## Assignment
From the line containing "The width and height of the screenshot is (1036, 1162)." down to the last line of the data, output each line word for word and include nothing else.
----------------
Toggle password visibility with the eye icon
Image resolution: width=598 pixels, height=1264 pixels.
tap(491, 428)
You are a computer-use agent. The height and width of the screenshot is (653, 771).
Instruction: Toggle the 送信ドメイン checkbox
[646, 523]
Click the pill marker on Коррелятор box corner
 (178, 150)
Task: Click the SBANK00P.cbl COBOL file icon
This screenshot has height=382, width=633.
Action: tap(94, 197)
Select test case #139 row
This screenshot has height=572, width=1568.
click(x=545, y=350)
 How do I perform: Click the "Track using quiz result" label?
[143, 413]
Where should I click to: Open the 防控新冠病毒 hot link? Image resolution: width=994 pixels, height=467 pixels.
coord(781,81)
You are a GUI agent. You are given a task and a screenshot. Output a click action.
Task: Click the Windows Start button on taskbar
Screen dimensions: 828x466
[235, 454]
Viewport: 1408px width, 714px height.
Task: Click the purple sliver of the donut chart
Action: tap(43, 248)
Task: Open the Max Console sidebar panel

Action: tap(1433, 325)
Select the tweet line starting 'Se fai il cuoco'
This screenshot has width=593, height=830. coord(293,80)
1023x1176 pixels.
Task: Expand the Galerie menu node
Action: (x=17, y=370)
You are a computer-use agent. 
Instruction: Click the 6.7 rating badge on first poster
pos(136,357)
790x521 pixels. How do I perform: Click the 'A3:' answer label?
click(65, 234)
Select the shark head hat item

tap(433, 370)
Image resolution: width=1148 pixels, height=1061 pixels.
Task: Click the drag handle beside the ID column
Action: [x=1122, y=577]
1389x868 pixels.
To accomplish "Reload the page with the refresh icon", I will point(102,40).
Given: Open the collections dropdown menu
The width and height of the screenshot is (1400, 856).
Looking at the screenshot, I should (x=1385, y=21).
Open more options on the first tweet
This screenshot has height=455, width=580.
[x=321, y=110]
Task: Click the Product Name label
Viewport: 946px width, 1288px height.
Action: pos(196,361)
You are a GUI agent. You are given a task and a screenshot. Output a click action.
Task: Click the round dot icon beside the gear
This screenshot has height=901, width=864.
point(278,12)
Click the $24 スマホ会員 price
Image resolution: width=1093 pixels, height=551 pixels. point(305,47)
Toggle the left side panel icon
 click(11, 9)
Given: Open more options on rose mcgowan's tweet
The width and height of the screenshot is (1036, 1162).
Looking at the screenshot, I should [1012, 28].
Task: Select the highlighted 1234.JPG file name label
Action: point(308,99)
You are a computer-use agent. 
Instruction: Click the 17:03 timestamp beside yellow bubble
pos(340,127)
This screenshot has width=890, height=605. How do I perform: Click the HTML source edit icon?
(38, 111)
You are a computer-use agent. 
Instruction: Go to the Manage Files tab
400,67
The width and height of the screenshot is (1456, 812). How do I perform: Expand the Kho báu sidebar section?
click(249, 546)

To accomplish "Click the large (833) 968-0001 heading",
----------------
## Written response
The width and height of the screenshot is (1036, 1162).
Looking at the screenshot, I should [1012, 28].
Task: Select the highlighted 1234.JPG file name label
Action: point(308,99)
You are a computer-use agent. 
Instruction: Click the 17:03 timestamp beside yellow bubble
pos(340,127)
This screenshot has width=890, height=605. How do I perform: Click the HTML source edit icon?
(38, 111)
You are a computer-use agent. 
Instruction: Go to the Manage Files tab
400,67
The width and height of the screenshot is (1456, 812). How do I perform: Expand the Kho báu sidebar section?
click(249, 546)

To accomplish "Click the large (833) 968-0001 heading",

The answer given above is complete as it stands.